Never had any issues with chipping, and slices steak like butter.



And after lunch..

 
Wish I had seen the Opinel's before I bought my Victorinox knives - really like that (modern?) clean look.
 
I like these little eel knives. I forget who makes them, but I have 3 and guests really like using them. I might pick up a few more. I think these are white steel and they sharpen really easily (and are fun to polish). I maintain these on a soft iromono stone that leaves a really nice toothy edge that is great for grilled or crusty meats.

Never had any issues with chipping, and slices steak like butter.



And after lunch..

this is actually pretty cool
 
Well rested and against the grain. I prefer to cut as I eat but for presentation, sliced on the bias and fanned.
 
Stupid question but how exactly do you cut your cooked steak if you prefer to serve it cut? What length and type of knife works best for this one? How do you hold down the steak while you cut?
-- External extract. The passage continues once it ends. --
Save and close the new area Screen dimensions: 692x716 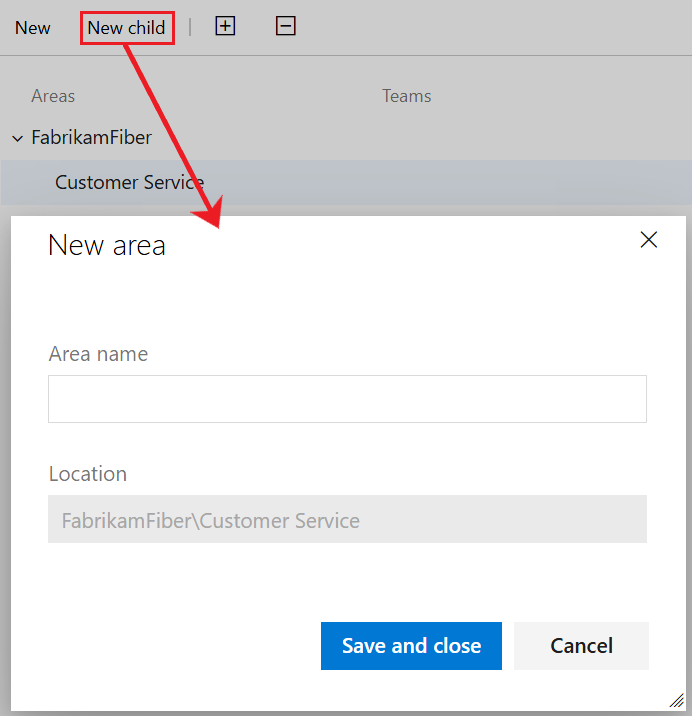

Do you cut diagonally instead of perpendicular to the steak/board?

One other question, if you use your petty as a steak knife, can you be forgiven for using it to cut on your plate as you eat?

I use whatever gyuto or suji I have handy—from 180–270 in length. Knife usually at 90 degree angle to board when cutting, steak held down with fingers.
 
I like these little eel knives. I forget who makes them, but I have 3 and guests really like using them. I might pick up a few more. I think these are white steel and they sharpen really easily (and are fun to polish). I maintain these on a soft iromono stone that leaves a really nice toothy edge that is great for grilled or crusty meats.

Never had any issues with chipping, and slices steak like butter.



And after lunch..


That's very cool! Let us know if you remember what they are...
 
I think these are white steel and they sharpen really easily (and are fun to polish). I maintain these on a soft iromono stone that leaves a really nice toothy edge that is great for grilled or crusty meats.
Aren't you worried they will react while left on the dining table?
 
Aren't you worried they will react while left on the dining table?

Has never been an issue as long as I clean up that night. Once I left dishes over night in the sink and when I was cleaning up the next afternoon the knives were rusted, but even then that's an easy fix. The pro tip is to rub a dot of food safe mineral oil into the blade. This will prevent it from rusting and reacting oddly, and they can sit after use for a few hours without problem, just some patina.
 
And just make sure there are no tomato side dishes a guest might accidentally slice into?